Life Sciences—particularly telemedicine--emerged as one of the sweetest spots, with utilization 38 times higher than pre-Covid-19 and soaring investment, according to McKinsey. Startups whose products let patients draw their own blood or enable doctors to conduct remote ear exams are among those reinventing the house call. With more work performed and lives lived online, Cybersecurity startups prospered. Edtech and Gaming—both in decline as recently as 2019—experienced significant increases in Series A funding.

And Covid isn’t the only crisis spurring innovation and behavioral change. Cleantech is on the rise as individuals and governments absorb the dire message of August’s U.N. climate report. The United States, Canada, the United Kingdom, and South Korea are among those countries that have committed to make dramatic inroads against global warming. With relatively few Cleantech unicorns, opportunities for startups abound. Around 35% of cumulative emission reduction by 2070 will emerge from technologies currently in prototype or demonstration phases, according to the International Energy Agency. Technologies not yet commercially deployed at scale will account for another 40%.

Deep Tech—the innovation-rich, science-and-engineering-based sector with the greatest world-changing potential—remains the fastest riser, accounting for about 30% of capital invested in tech globally since 2015. That’s good news for the thousands of startups that will leverage revolutions in things like AI & Big Data and Advanced Manufacturing & Robotics to build their own offerings. Startup ecosystems often cluster around universities, hospitals, and other research organizations that spin off intellectual property. Even with the pandemic, such institutions—as well as private companies—were in overdrive last year, with worldwide patent applications up 4% over 2019: the highest number ever, according to the World Intellectual Property Organization. For the second consecutive year, China was the most prolific filer.

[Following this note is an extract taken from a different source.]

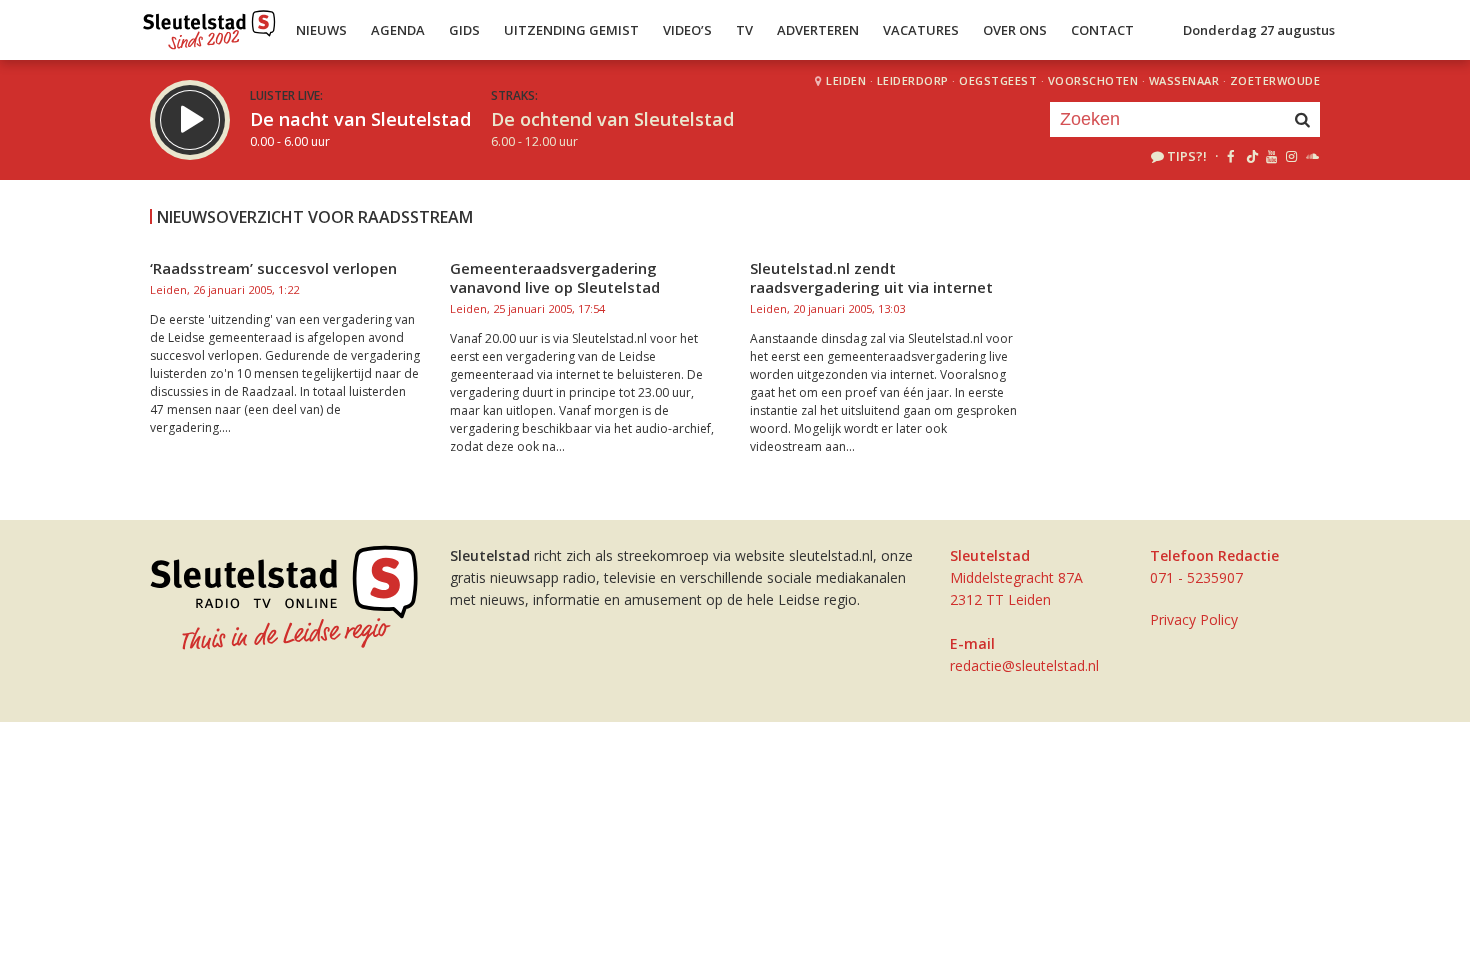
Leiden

Critical Policies For Global Startup Ecosystems

Governments increasingly have been paving the bumpy terrain for entrepreneurs. Those efforts accelerated during the pandemic, as countries sought to protect not only small businesses—vulnerable because of their size—but also startups, which are vulnerable because of their youth.

The European Union, with anxious eyes on the United States and China, recently proposed a set of rules to encourage tech startups across its member countries. The rules deal with issues like stock options and immigration as well as more prosaic concerns, such as streamlining the legal process for creating a business to just one day. In February, Spain unveiled a 10-year plan covering around 50 measures that range from reducing regulations to retaining talent. A month later, Germany launched the $12 billion Future Fund, an equity fund to support innovative tech companies as they scale.

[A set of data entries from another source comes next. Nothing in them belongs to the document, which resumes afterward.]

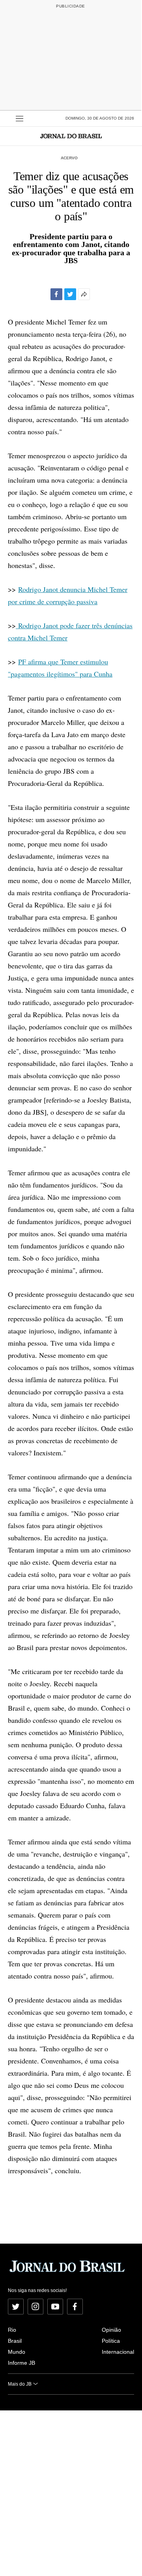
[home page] (71, 136)
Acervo (69, 158)
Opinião (111, 2330)
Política (111, 2341)
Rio (12, 2330)
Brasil (15, 2341)
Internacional (118, 2352)
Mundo (16, 2352)
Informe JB (21, 2363)
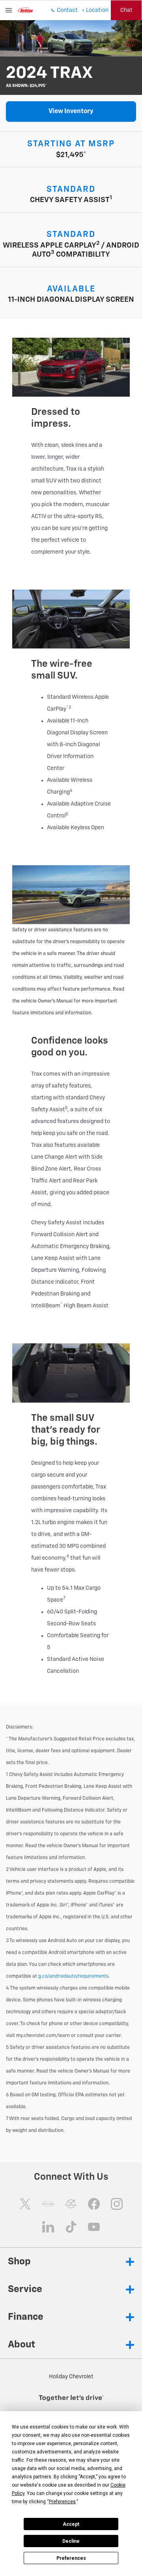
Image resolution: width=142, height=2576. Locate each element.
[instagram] (116, 2204)
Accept (71, 2524)
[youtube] (94, 2227)
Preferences (71, 2558)
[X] (25, 2204)
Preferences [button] (62, 2501)
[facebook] (94, 2204)
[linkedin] (48, 2227)
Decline (71, 2541)
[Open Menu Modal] (9, 10)
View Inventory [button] (71, 111)
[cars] (48, 2204)
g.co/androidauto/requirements (73, 1976)
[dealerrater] (71, 2204)
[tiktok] (71, 2227)
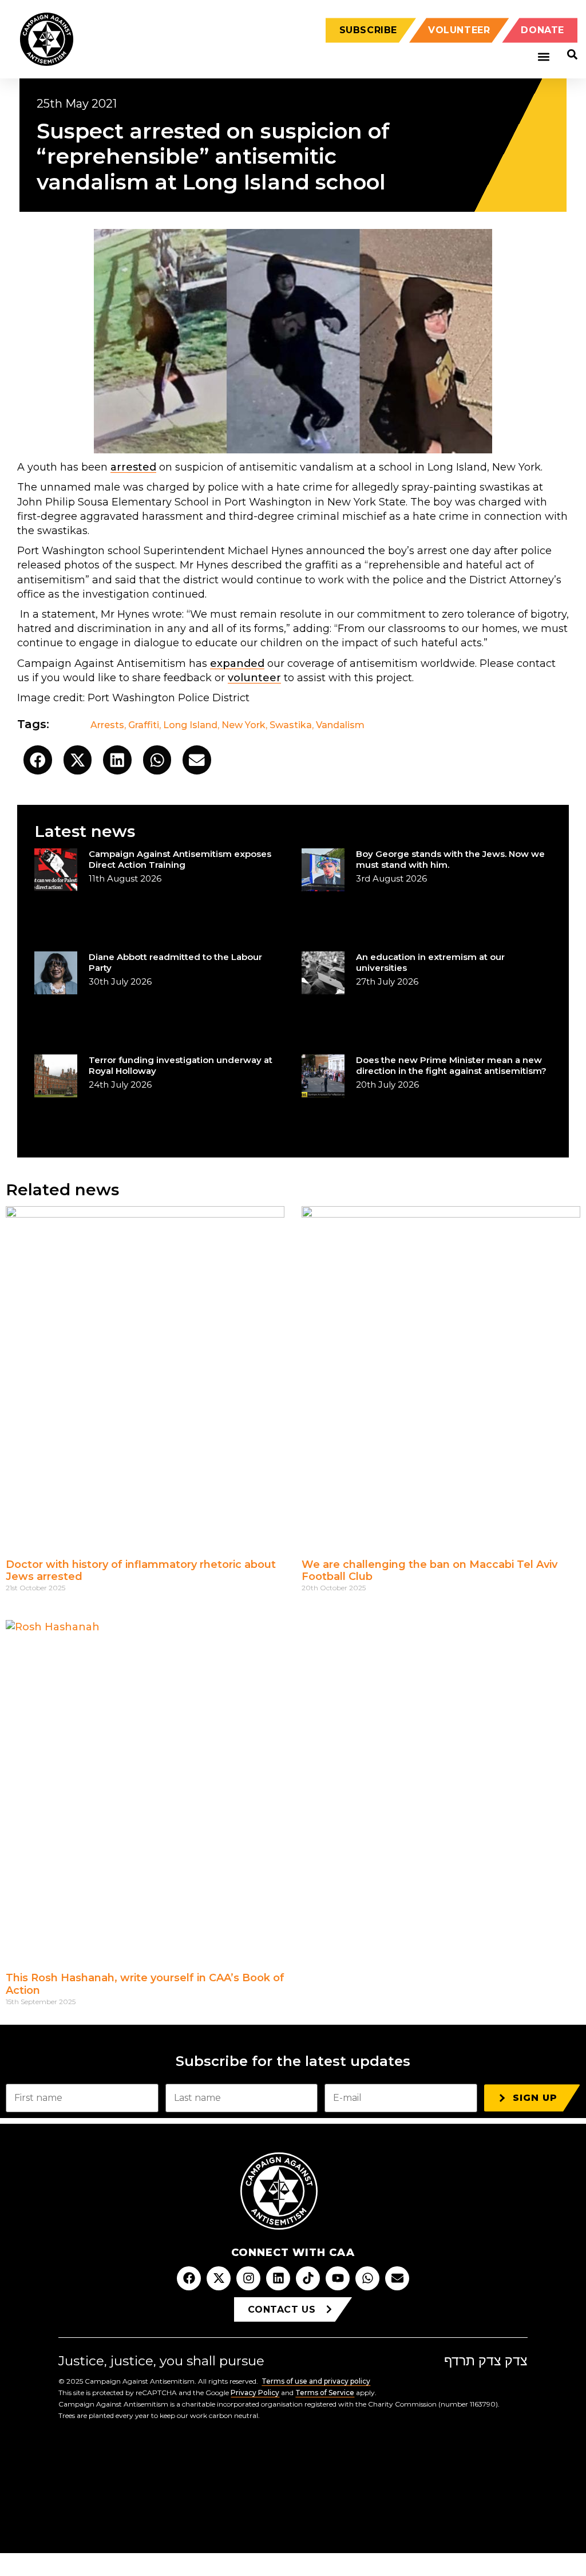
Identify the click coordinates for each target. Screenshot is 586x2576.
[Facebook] (189, 2278)
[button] (543, 57)
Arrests (107, 725)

African countries have been rolling out their own Startup Acts for several years, with tax breaks, grants, and policies that—for example—provide founders with financial support during their startups’ infancies. In December, Kenya introduced a bill that, among other things, establishes a National Innovation Agency to foster partnerships among startups, incubators, and investors. Ethiopia’s proposed version covers everything from streamlining processes to increasing foreign investment to covering fees for registering intellectual property.

Such policy changes are everywhere. Brazil recently passed a law to shore up the legal framework for starting a business. India is partnering with accelerators to provide as many as 300 early-stage tech startups with funding, mentorship, and other resources. Last year Victoria, Australia launched a $2 billion fund to drive a decade’s worth of investment in Life Sciences, Advanced Manufacturing, Cleantech and other sector startups.

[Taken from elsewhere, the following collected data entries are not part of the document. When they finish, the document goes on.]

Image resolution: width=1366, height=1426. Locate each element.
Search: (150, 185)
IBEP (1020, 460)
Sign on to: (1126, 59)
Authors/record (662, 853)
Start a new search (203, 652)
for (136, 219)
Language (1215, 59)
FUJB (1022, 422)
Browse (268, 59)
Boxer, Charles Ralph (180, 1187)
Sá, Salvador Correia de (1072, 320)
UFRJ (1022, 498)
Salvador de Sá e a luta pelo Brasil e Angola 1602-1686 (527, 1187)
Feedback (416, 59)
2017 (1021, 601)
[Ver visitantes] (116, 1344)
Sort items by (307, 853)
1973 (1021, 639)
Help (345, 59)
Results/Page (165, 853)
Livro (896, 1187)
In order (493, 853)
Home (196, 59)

Rarely in living memory have individuals, societies, and governments been so aware of startups’ importance to our personal lives and economic well-being. Around the world conditions for entrepreneurship are getting better and better. As digital infrastructures improve, capital flows surge, and skilled virtual workforces rise, founders someday will be able to start and funders to invest almost anywhere. Even now, the choices are legion.